Jon C. Dubin is associate dean for clinical education, professor, and Alfred C. Clapp Public Service Scholar at the School of Law—Newark where he teaches courses in administrative law, civil rights law, and poverty law. He also is a faculty member of the Civil Justice Clinic.

Dubin joined Rutgers School of Law—Newark in 1999. Three years later, he was named director of the school’s clinical program. In recognition of enhancing the clinical curriculum and expanding access to legal assistance for underrepresented individuals and communities, Dubin was appointed associate dean for clinical education in 2010.

Dubin’s scholarship has focused on the administration and scope of social welfare programs and, in particular, the social security disability programs. He has also written about land use planning in low-income communities of color and the design and pedagogy of clinical legal education programs. His writings have appeared in the Columbia Law Review, the Minnesota Law Review, the Hastings Law Journal and the SMU Law Review, among other journals, and have been cited by the U.S. Supreme Court and several U.S. Courts of Appeal. He is also co-author of four editions of a major treatise, Social Security Disability Law and Procedure in Federal Court (Thomson/Reuters/ West Publishing Co., 2011-2014 eds.).

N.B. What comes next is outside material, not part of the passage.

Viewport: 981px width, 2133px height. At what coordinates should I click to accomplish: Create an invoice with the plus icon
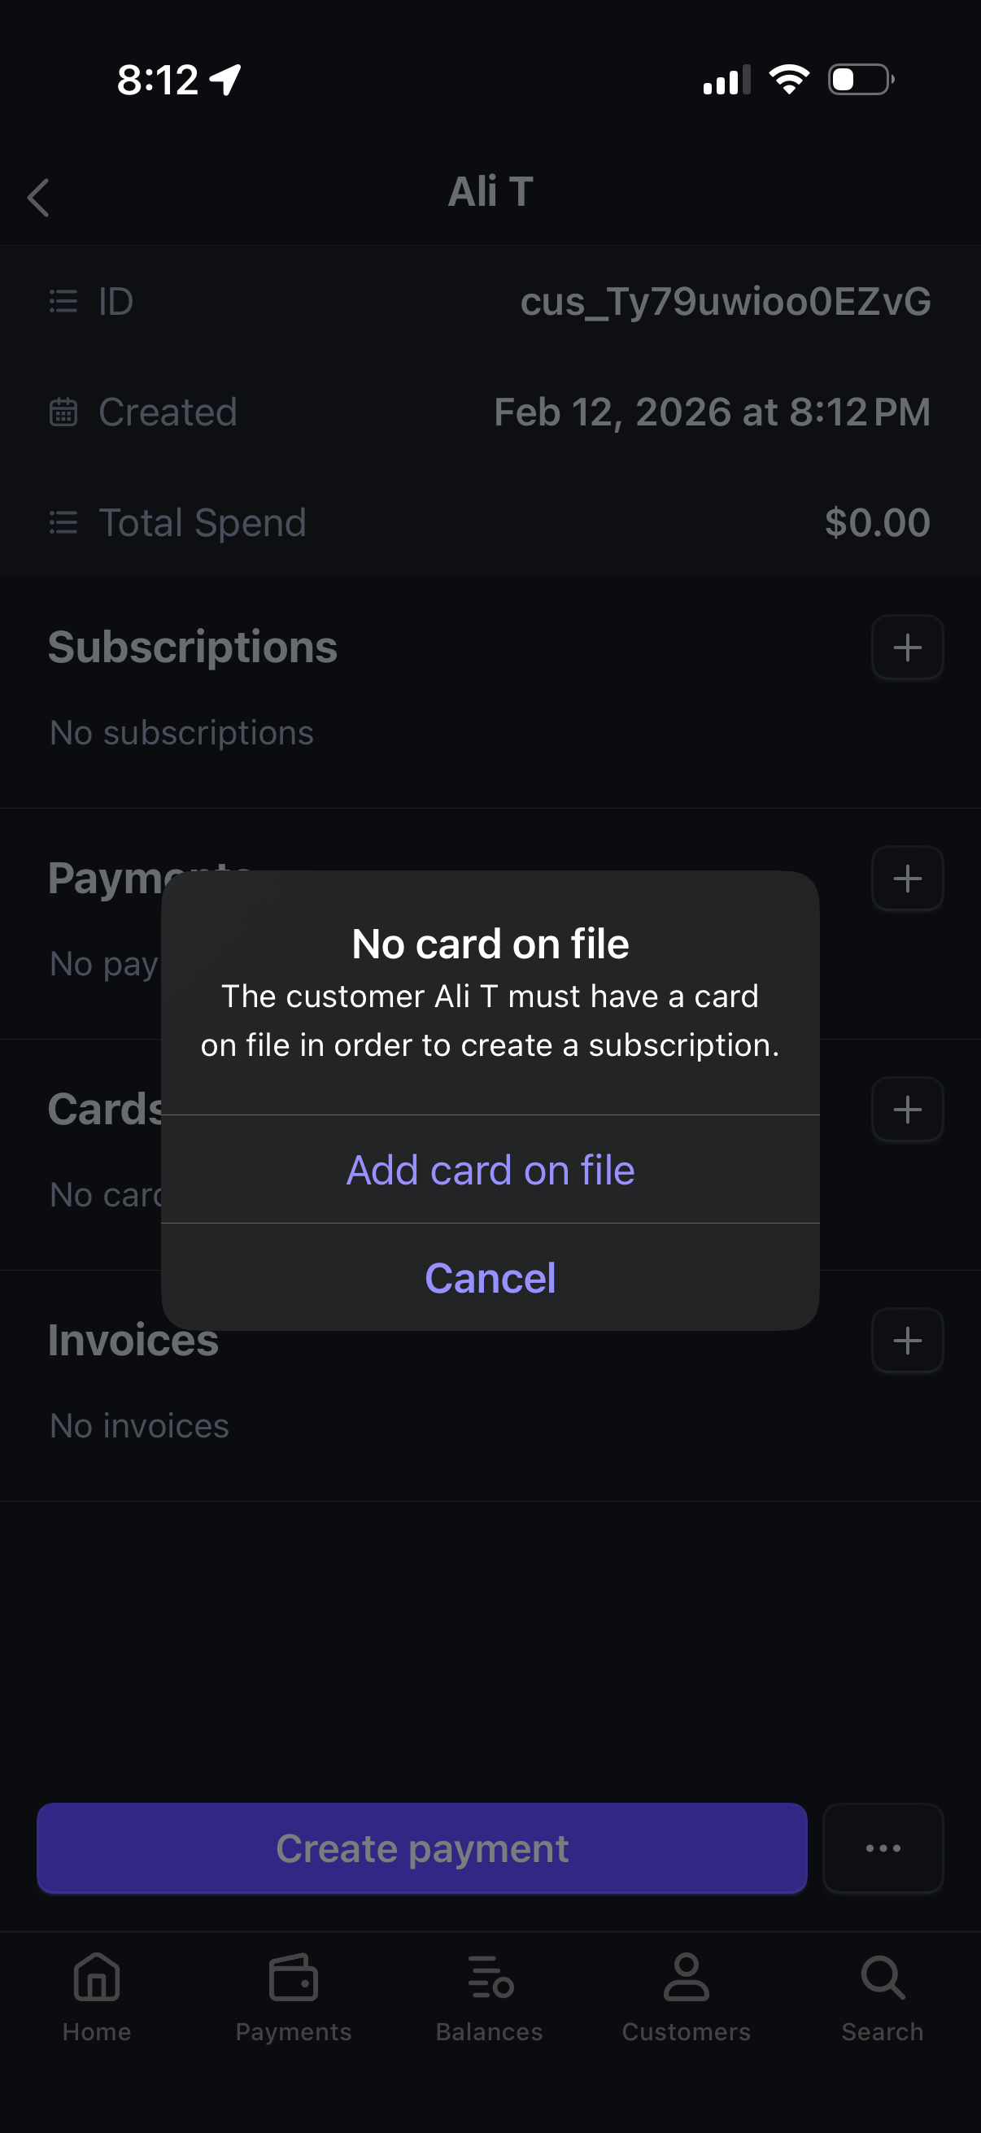click(906, 1341)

In 2012, Dubin was appointed to the Administrative Conference of the United States Social Security Disability Adjudication Project Working Group. He has chaired the Association of American Law Schools’ Poverty Law Section and served as a board member of the National Center on Law and Economic Justice (formerly Center on Social Welfare Policy and Law), the New Jersey Institute for Social Justice, the Clinical Law Review, and the Clinical Legal Education Association.

Dubin is the recipient of several national and other awards for his scholarship and service. Honors include: the 2002 Edgar and Jean Cahn Award from the National Equal Justice Library for writing one of the most outstanding articles about access to justice for low income persons published in the 20th century; the 2014 Clinical Legal Education Association award for outstanding contributions on behalf of clinical teachers; and the 2014 Eileen P. Sweeney award from the National Organization of Social Security Claimant's Representatives for outstanding service to improve the quality and availability of advocacy for social security claimants and to improve the social security adjudicative process.

Dubin received his bachelor’s degree from Dartmouth College and hisjuris doctor from New York University. He served as a law clerk to U.S. District Judge John L. Kane Jr.; assistant counsel for the NAACP Legal Defense and Educational Fund, Inc.; director of litigation for the Harlem Neighborhood Office of the Legal Aid Society, Civil Division; and the Marvin M. Karpatkin Fellow on the American Civil Liberties Union’s national staff. Immediately prior to joining the Rutgers University–Newark law faculty, Dubin was a professor of law and director of clinical programs at St. Mary’s University School of Law in San Antonio, Texas, where he received the faculty award for teaching excellence.